== Description of the task ==
Among the entries below, find the line with "675x661 pixels.", then quote it and each following line up to and including the line with "Task: Select the 次にすすむ時ジャンプする", and nothing else.

== Task material ==
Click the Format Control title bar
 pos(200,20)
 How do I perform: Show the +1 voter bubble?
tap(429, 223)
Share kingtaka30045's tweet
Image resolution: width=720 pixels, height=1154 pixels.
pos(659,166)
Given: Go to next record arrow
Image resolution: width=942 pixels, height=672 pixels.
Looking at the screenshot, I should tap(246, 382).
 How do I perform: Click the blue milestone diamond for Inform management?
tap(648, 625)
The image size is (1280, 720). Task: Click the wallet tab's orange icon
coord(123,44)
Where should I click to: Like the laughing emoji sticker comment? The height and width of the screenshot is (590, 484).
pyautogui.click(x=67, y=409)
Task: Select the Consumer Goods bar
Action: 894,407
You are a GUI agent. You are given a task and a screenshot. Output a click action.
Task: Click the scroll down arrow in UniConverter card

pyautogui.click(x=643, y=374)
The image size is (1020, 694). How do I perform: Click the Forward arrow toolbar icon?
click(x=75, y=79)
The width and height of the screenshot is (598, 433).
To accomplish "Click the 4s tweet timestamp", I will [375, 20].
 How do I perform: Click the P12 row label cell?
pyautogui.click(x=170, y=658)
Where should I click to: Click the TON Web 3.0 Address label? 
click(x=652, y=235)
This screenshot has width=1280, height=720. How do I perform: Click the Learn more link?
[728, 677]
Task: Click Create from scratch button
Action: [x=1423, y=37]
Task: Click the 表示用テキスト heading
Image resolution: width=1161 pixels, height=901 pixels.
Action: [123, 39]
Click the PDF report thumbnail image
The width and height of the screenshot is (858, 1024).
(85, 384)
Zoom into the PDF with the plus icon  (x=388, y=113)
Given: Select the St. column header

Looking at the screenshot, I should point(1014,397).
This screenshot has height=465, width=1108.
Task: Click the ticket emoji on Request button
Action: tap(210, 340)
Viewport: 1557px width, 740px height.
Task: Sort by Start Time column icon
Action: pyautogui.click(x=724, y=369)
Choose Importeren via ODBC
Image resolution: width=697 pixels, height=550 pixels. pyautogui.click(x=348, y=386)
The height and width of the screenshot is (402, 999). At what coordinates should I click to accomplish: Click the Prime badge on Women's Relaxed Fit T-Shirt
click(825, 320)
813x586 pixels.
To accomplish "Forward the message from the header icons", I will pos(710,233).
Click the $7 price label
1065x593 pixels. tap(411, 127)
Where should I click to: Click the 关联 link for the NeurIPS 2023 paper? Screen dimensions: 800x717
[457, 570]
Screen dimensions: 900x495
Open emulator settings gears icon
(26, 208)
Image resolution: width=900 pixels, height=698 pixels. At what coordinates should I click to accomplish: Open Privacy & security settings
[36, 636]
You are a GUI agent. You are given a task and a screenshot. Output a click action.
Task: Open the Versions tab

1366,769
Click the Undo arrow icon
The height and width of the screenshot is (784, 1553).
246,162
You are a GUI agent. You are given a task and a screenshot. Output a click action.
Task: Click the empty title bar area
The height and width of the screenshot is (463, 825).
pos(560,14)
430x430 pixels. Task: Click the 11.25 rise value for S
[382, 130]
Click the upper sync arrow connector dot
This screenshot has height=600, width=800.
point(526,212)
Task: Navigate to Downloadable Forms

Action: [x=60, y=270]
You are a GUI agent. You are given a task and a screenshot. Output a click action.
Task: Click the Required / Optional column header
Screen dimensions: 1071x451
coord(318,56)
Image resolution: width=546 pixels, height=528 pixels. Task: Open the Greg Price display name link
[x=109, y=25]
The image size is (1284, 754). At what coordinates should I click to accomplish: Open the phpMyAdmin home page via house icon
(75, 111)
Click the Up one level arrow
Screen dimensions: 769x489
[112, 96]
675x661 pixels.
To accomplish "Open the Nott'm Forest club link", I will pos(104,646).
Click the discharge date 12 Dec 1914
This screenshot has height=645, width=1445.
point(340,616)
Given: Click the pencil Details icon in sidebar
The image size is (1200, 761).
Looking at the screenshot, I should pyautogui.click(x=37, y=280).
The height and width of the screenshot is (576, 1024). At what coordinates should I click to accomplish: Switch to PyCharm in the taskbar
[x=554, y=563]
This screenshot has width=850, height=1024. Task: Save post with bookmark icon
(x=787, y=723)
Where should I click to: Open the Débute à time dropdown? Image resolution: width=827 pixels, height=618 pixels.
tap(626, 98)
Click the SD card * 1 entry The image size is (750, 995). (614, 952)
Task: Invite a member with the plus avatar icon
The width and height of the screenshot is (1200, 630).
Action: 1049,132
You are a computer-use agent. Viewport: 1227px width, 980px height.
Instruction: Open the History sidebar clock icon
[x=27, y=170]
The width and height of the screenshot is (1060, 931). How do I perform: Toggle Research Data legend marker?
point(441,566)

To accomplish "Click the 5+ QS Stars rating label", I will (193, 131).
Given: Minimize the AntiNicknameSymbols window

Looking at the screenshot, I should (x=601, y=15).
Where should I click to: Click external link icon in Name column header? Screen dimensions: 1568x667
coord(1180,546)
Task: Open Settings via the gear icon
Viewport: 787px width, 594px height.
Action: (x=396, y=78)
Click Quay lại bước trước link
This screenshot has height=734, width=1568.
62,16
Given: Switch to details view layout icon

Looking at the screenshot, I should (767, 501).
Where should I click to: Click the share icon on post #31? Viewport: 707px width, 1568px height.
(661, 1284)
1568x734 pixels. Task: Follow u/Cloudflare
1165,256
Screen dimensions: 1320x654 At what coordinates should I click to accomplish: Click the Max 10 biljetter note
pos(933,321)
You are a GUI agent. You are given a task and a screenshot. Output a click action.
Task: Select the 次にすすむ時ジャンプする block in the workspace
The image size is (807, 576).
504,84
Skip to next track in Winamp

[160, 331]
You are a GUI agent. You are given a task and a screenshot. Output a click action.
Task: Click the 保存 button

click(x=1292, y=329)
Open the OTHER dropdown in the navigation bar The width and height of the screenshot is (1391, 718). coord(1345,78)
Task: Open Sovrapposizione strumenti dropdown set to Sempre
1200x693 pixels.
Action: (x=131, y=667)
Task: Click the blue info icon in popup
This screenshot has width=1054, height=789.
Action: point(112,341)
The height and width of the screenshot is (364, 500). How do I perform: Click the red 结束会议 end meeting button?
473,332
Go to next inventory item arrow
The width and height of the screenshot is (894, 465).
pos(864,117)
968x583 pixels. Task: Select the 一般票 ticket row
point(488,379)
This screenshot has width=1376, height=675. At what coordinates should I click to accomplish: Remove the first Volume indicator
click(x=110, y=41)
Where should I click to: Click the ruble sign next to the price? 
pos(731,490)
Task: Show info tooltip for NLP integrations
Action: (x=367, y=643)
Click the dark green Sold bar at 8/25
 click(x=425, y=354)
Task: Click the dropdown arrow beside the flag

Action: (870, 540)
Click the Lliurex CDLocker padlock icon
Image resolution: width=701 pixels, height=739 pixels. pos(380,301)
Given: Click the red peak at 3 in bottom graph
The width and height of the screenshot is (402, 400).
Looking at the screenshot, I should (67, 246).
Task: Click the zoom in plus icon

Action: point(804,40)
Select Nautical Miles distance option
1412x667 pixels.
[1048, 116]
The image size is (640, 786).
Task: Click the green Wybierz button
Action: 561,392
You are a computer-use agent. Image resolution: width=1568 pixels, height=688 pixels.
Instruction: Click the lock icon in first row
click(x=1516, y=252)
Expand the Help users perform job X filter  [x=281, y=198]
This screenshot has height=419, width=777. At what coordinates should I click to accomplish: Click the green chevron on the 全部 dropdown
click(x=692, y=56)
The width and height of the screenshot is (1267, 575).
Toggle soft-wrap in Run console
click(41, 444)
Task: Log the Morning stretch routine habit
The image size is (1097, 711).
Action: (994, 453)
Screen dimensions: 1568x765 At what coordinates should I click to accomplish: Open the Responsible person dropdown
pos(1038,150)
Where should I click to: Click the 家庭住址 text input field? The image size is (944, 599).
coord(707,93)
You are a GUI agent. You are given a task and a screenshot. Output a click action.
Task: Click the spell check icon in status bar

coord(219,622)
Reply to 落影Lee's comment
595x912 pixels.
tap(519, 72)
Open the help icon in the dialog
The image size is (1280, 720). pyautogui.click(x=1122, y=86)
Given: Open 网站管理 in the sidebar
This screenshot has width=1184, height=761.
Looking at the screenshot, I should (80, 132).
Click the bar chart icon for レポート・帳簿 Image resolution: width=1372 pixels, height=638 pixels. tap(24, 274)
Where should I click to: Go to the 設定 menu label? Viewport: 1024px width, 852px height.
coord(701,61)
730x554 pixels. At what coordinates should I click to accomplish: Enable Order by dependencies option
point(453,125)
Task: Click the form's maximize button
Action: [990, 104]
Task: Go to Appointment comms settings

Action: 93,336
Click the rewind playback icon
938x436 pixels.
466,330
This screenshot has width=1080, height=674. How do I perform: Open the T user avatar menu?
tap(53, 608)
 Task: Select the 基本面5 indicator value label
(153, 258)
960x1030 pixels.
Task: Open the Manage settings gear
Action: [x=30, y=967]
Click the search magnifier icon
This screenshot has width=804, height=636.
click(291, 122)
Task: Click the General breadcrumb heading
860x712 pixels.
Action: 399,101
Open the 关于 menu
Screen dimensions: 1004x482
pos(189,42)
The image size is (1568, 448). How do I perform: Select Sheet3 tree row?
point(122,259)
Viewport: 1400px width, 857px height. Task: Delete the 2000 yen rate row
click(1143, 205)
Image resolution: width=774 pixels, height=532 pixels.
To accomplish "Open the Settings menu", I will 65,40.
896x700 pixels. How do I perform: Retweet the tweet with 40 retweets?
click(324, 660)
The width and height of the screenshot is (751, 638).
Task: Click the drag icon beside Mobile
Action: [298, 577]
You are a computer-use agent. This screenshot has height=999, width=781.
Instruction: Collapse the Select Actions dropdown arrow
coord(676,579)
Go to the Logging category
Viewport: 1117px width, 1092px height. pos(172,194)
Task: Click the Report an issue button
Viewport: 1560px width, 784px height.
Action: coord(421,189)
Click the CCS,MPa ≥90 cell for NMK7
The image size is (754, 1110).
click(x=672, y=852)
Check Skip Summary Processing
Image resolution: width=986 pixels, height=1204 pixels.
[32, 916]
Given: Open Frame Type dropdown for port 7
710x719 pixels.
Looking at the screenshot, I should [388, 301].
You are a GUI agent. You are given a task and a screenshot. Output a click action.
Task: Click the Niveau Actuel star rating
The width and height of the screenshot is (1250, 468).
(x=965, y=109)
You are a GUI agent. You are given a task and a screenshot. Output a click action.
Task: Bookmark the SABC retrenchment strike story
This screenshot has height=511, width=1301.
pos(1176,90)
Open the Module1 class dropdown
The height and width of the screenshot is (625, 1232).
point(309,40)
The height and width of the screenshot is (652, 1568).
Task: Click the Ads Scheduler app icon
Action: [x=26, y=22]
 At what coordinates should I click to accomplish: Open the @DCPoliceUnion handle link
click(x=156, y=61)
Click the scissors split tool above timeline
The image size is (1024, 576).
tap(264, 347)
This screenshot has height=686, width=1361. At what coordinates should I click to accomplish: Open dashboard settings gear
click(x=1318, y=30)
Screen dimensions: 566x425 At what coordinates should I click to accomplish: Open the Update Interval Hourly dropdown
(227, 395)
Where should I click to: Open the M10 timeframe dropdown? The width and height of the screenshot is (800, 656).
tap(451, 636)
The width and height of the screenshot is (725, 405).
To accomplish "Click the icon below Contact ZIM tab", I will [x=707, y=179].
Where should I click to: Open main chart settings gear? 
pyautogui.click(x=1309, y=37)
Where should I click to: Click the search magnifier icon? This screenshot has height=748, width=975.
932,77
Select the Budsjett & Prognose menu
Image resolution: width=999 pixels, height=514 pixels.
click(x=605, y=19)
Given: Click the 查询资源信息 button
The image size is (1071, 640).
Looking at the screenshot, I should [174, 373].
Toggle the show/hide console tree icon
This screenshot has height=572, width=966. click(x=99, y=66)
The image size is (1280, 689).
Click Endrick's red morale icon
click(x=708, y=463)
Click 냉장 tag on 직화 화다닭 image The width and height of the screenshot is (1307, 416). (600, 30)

== Task answer ==
675x661 pixels.
To accomplish "Open the Nott'm Forest club link", I will pos(104,646).
Click the discharge date 12 Dec 1914
This screenshot has height=645, width=1445.
point(340,616)
Given: Click the pencil Details icon in sidebar
The image size is (1200, 761).
Looking at the screenshot, I should pyautogui.click(x=37, y=280).
The height and width of the screenshot is (576, 1024). At what coordinates should I click to accomplish: Switch to PyCharm in the taskbar
[x=554, y=563]
This screenshot has width=850, height=1024. Task: Save post with bookmark icon
(x=787, y=723)
Where should I click to: Open the Débute à time dropdown? Image resolution: width=827 pixels, height=618 pixels.
tap(626, 98)
Click the SD card * 1 entry The image size is (750, 995). (614, 952)
Task: Invite a member with the plus avatar icon
The width and height of the screenshot is (1200, 630).
Action: 1049,132
You are a computer-use agent. Viewport: 1227px width, 980px height.
Instruction: Open the History sidebar clock icon
[x=27, y=170]
The width and height of the screenshot is (1060, 931). How do I perform: Toggle Research Data legend marker?
point(441,566)

To accomplish "Click the 5+ QS Stars rating label", I will (193, 131).
Given: Minimize the AntiNicknameSymbols window

Looking at the screenshot, I should (x=601, y=15).
Where should I click to: Click external link icon in Name column header? Screen dimensions: 1568x667
coord(1180,546)
Task: Open Settings via the gear icon
Viewport: 787px width, 594px height.
Action: (x=396, y=78)
Click Quay lại bước trước link
This screenshot has height=734, width=1568.
62,16
Given: Switch to details view layout icon

Looking at the screenshot, I should (767, 501).
Where should I click to: Click the share icon on post #31? Viewport: 707px width, 1568px height.
(661, 1284)
1568x734 pixels. Task: Follow u/Cloudflare
1165,256
Screen dimensions: 1320x654 At what coordinates should I click to accomplish: Click the Max 10 biljetter note
pos(933,321)
You are a GUI agent. You are given a task and a screenshot. Output a click action.
Task: Select the 次にすすむ時ジャンプする block in the workspace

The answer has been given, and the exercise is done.